Anyway, my whole point is...In order to VBAC, you need to be able to trust your body AND your provider, to believe that what you are doing is not going to kill both of you. The emotional baggage that women carry to their VBACs is suicide. Everything they read and hear make them think they are going to blow out their uterus. Again, I don't speak in absolutes, there is always risk in everything you do, Look at the statistics, figure out what you are comfortable with and go for it. Worrying will only harm you in the long run and it won't change whether you rupture or not. You cannot labor in constant fear.

Thirty Little Piggies Designs said...

My question is, does dehiscence lead to rupture? Is it a precursor, or is it a different condition altogether? I have asked many, including OB's, and have never been given a real answer. I have found no research either.

~Fort Worth Doula said...

Oh Thirty Piggies! That's the real questions isn't it? The only thing that we know is that we don't know! How common is dehiscence? The only way to know is to look inside every woman who ever had a VBAC. I've heard that in some places with certian providers, they will feel the inside of your uterus after a VBAC to see if there was a separation. Doesn't sound fun, does it? If the VBAC went well and there were no complications, then we are led to believe that the dehiscence is harmless. Mothers won't feel it, you won't know it's there unless you open the mom up. I suspect that mothers VBAC with 'windows' more often than we think. What bothers me is that dehiscence is included in the medical definition and statistics referring to rupture. It's all considered the same thing...however, common sense tells us there is a major difference between a weak spot in the uterine wall and a complete break in the uterine wall. You can look with ultrasound to see how thin the uterine wall is prior to delivery, but those found to be very thin will be counseled to have a RCS because we are inclined to believe that it is a precursor to true rupture.

It says all over the internet "The uterine rupture rate in VBACs is about or less than 1%". When people read that, not knowing the difference between dehisince and true rupture. They believe that no matter what, a "rupture" will end in death for either the mother or baby... again, not true. Even with a true rupture, the baby and mother can be safely delivered. ((I'm not in any way downplaying the seriousness of a true rupture. But depending on the situation, location of placenta, etc. the time you have to get to the OR varies. Either way, you don't want to experience a true rupture.))

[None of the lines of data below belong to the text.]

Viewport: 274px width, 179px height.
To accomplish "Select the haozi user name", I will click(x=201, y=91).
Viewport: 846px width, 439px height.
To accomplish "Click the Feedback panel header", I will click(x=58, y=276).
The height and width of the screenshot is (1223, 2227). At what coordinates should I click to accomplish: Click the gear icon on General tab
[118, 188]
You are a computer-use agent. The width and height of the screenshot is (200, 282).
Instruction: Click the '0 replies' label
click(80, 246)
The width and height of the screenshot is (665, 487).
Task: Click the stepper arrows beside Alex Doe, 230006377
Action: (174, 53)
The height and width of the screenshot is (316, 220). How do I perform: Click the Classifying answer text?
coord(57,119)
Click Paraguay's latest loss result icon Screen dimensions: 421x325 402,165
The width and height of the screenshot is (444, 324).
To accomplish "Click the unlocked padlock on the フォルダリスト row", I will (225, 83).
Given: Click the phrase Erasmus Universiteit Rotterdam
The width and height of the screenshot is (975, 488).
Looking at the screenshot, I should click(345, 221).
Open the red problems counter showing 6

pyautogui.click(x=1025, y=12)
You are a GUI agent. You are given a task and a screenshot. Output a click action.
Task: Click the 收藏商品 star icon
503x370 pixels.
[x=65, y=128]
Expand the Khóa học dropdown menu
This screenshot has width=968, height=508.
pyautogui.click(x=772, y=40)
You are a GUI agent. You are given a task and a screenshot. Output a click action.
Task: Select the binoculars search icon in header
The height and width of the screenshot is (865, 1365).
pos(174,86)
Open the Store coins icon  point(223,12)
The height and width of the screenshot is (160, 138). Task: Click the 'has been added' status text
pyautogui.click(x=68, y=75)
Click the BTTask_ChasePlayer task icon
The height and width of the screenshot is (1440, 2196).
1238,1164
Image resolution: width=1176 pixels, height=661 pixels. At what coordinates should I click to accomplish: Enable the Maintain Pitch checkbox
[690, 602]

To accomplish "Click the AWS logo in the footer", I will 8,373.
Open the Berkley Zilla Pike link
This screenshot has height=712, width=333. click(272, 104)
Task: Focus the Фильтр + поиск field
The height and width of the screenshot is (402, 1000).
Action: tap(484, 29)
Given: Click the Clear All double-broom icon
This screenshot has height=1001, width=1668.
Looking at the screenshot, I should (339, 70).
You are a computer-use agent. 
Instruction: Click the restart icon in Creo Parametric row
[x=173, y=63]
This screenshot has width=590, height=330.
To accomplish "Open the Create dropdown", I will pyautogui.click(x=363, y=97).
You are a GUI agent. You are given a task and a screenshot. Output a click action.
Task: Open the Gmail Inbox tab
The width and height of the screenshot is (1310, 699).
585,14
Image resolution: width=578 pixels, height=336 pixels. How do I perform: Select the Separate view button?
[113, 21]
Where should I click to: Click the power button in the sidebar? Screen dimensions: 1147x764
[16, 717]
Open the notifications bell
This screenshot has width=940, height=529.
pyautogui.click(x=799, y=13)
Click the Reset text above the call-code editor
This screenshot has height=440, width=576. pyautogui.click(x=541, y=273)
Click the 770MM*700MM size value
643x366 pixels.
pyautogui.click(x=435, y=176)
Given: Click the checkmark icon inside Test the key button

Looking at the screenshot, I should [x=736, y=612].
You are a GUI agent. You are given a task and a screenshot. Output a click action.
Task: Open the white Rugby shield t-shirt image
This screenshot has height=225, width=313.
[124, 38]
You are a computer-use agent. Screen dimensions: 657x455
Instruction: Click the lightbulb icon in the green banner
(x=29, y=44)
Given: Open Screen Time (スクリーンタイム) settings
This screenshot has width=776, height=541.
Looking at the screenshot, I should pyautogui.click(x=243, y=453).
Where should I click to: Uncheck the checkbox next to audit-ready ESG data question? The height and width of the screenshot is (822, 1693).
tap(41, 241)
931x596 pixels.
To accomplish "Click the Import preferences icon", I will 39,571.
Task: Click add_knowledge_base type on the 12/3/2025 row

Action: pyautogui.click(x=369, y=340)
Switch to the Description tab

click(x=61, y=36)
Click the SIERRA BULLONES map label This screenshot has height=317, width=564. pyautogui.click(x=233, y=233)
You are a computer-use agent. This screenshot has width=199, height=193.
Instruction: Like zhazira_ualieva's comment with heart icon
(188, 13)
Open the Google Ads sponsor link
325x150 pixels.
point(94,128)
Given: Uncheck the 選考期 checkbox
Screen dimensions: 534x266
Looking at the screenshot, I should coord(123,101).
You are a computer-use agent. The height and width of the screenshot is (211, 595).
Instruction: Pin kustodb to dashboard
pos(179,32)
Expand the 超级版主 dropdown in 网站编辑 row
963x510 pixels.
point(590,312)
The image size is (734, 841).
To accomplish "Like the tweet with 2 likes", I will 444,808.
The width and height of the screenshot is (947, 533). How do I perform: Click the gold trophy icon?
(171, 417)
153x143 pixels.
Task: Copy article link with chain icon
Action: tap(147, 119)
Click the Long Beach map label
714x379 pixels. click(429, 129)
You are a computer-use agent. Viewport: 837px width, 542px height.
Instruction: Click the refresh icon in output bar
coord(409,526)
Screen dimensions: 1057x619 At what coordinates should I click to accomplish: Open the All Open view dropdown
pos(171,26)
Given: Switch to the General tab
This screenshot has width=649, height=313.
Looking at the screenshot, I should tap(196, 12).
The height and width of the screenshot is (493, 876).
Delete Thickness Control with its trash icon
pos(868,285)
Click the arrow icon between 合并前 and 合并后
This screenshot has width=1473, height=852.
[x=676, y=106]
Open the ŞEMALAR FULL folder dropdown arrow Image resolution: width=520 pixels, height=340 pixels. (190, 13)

(My OB told me about a VBA2C mom who came in to him and the baby had literally punched an arm out of the mother's uterus into the abdominal cavity. Baby and mom went to the OR and both were fine.)

I also suspect that there will never be a clear picture because when a woman has a section with a window, then RCS is the recommendation for subsequent births. It will be viewed as a precursor even though we truly don't know.

ob said...

I have seen thin walls deliver fine and thick walls rupture. I have performed post partum scar exams and on two occasions found no palpable anterior wall despite a perfectly normal delivery. All this to say statistics do not apply to individual deliveries in the real world. Ok, I will quit hi-jacking Donna's board. Oh, I have posted multiple times on this subject and even talked once about an entire anterior wall disruption (4/29/2012). I had hoped all the scare-masters would have been beaten back.

Thirty Little Piggies Designs said...

Thank you for the responses about dehiscence. I thought I would include a great link that helps one understand the difference between rupture and dehiscence. And supports what Fort Worth Doula said about the consequences of a true rupture.

Cassidy Cay said...

Thanks for posting this. I had a c-section last March after pushing for four hours at the birth center and hospital (3 at the center and 1 at the hospital) and am trying to glean any information I can to combat all the VBAC nay-sayers around me.

Seeing someone pragmatically compare the risks of a VBAC and the risks of another c-section is welcome to this mother's mind!